Players of the ever-popular World of Warcraft developed by Blizzard has been caught watermarking screenshots taken from within the game bringing to light privacy issues with playing online games and sharing of images taken within them. Screenshots from the wildly popular MMO have been sussed out by enterprising amateurs, and appear to have been within the game since 2008.

The information embedded in the screenshots appears to be the account name (if pre-Battle.net it’s an account name, if post it’s a long numeric string), the IP address of the World of Warcraft shard that the screenshot was taken from, and the time the screenshot was taken. This information itself couldn’t be used to positively identify any user outside of the Activision-Blizzard IT infrastructure under normal circumstances. However, in light of the hack of North American Battle.net servers chances are anyone with access to that data could identify what user took the image by comparing account data in that leak.

Overall, it appears that the watermarks have been added by Blizzard as a security measure for protecting their own IP. It’s most likely it was added so that they could identify users who might be exploiting the system and then trading information on exploits; and it’s probably also been used to identify users who leak beta screenshots out from under NDA. Perhaps from before the Mists of Pandaria (and other expansions) dropped into publicly open but closed beta.

Watermarking is not uncommon to catch pirates of screener-release movie footage my major studios—who individually watermark footage sent to screeners so that if it gets leaked it’s obvious who leaked it. The MMO software industry might do the exact same thing.

Why watermark the official client?

While the screener-footage example above might cover why a large corporation might want to control the distribution of images of their product, it seems a little bit out of line that Blizzard is watermarking images from the official release client. With this information Activision-Blizzard would be able to identify and single out users who took screenshots of their game and posted them.

For many games, in game exploits and other behaviors are not tolerated as they are a violation of the Terms of Service; the go further to state that spreading information about those exploits is also a violation of the TOS. This includes speech outside of the game. As I mentioned above, screenshots of in game exploits could then be used to track down which user took the screenshot and find their customer account in the game.

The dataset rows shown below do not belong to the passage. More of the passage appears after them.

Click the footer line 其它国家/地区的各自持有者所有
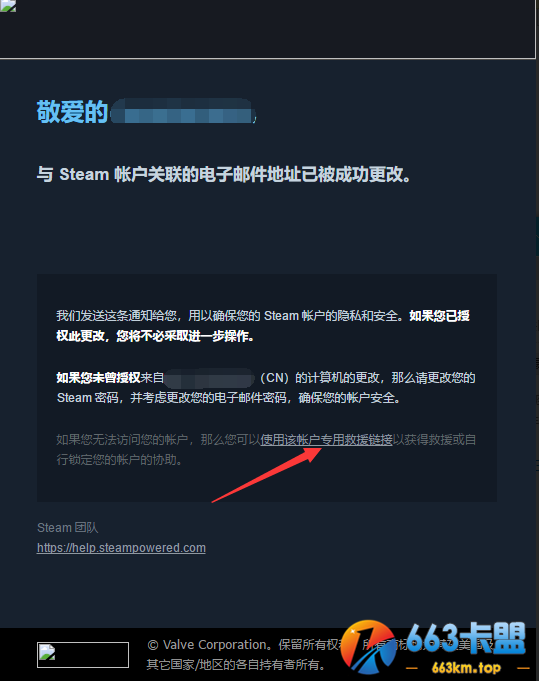The image size is (539, 681). 235,665
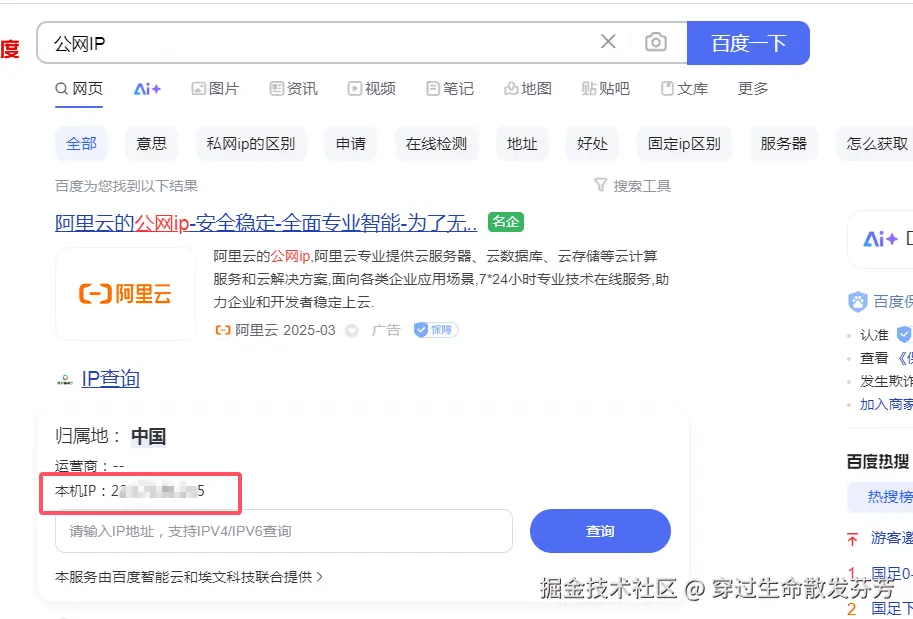Click the funnel icon beside 搜索工具
This screenshot has height=619, width=913.
600,184
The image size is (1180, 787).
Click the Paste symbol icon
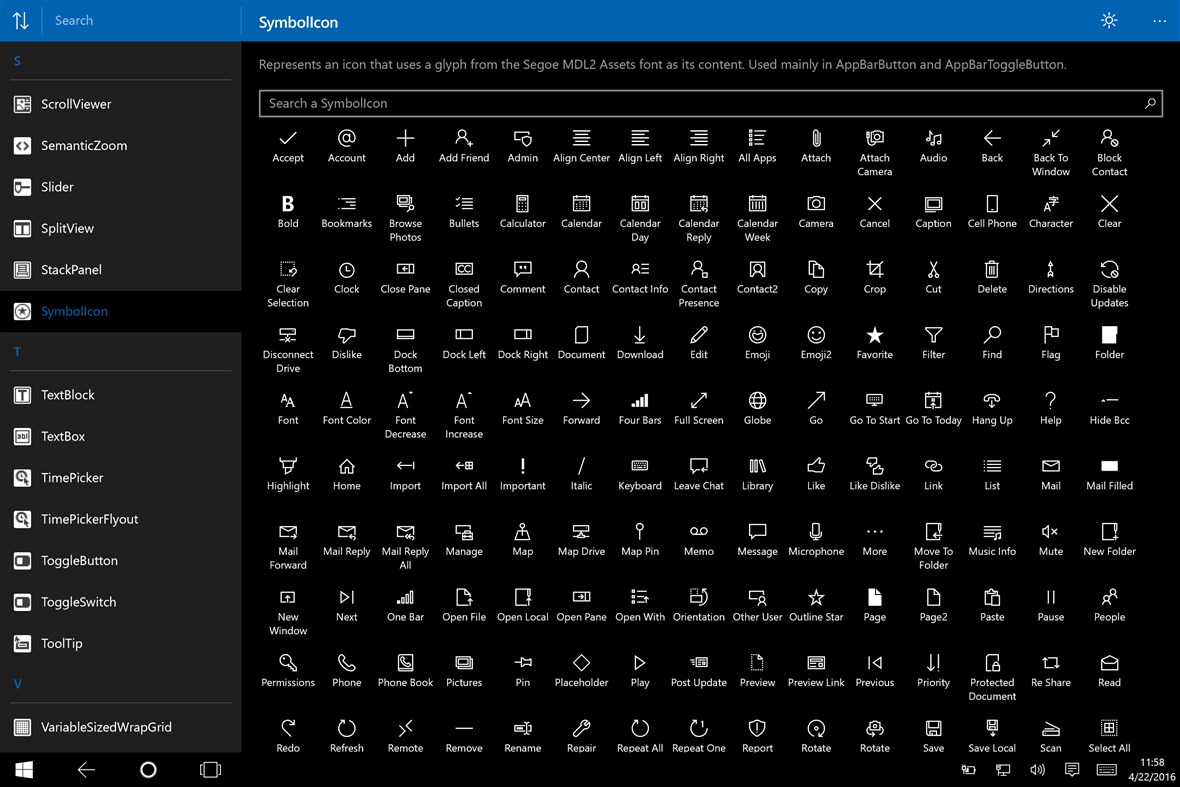(x=991, y=595)
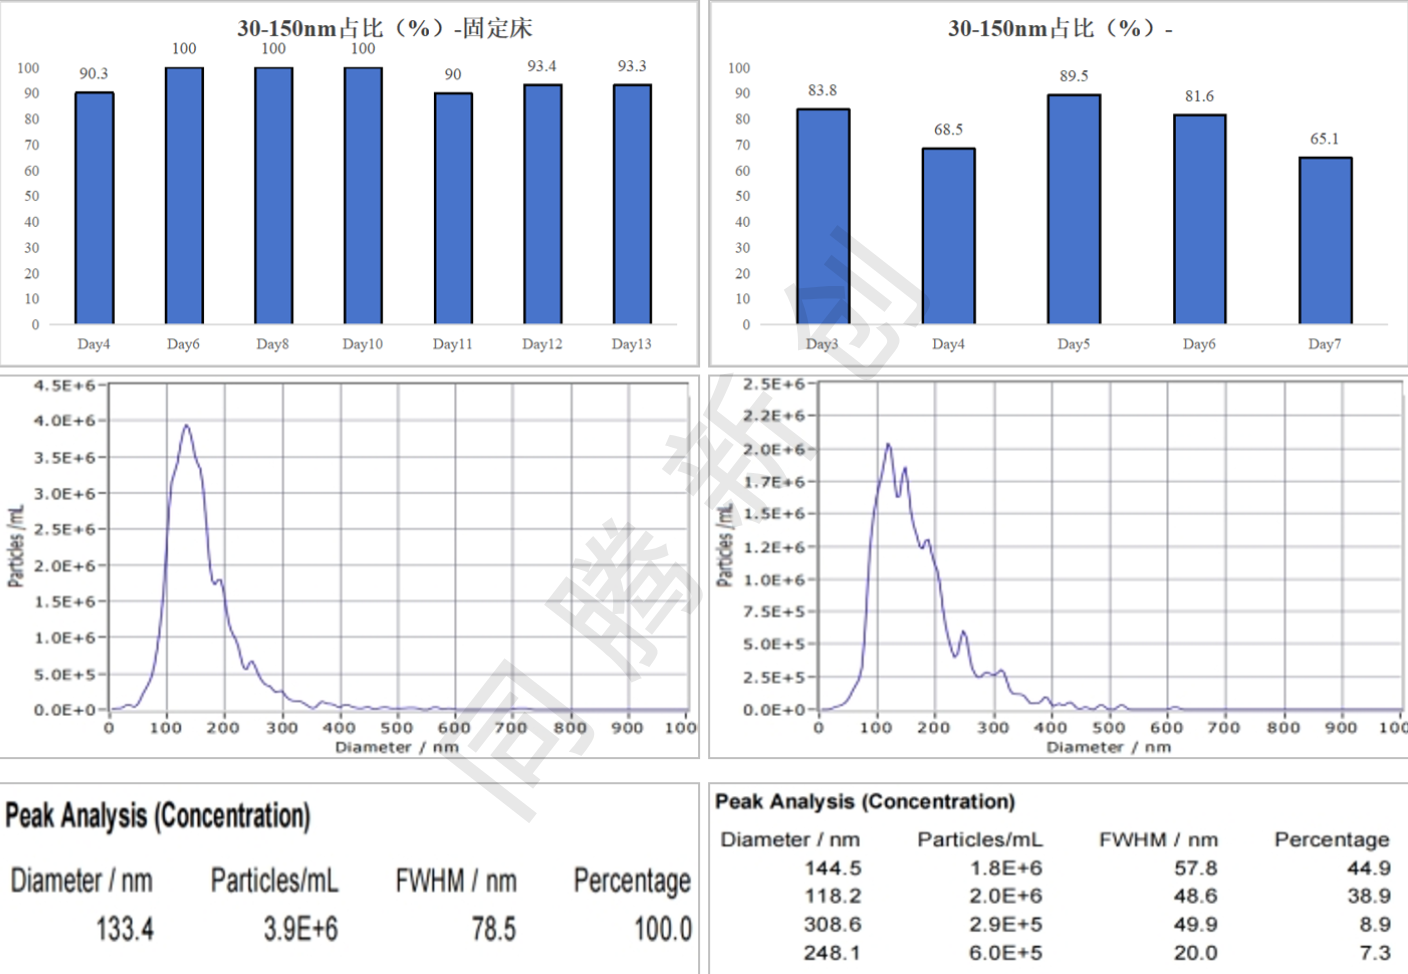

There have been examples of games in the past such as RuneScape who have banned users permanently for just posting about exploits (and not using them themselves in game) once they positively identified the users spreading the information.

Blizzard is already well known for threatening cheaters with permanent bans for using cheats or mods in game; but this sort of watermarking could permit them to take it up a notch should they desire.

A technical look at the watermarking

The users at the Ownedcore forums did a good job in breaking down how the watermarking occurred and what was added to the screenshots.

First, they disassembled the Mac OS-X World of Warcraft client and discovered where the watermarking function were triggered when screenshots were taken. The possibility that the watermarks were actually artifacts generated by JPEG compression was falsified by looking at what settings the watermark saving function would be triggered under. Then continuing the reverse engineering, the users determined what data was included in the watermark and how it could be extracted by someone who knew it was present (Account Name, Realm Info, Realm IP, and Timestamp.)

It’s an extensive breakdown of the use of the watermarks and how they’re embedded in the images.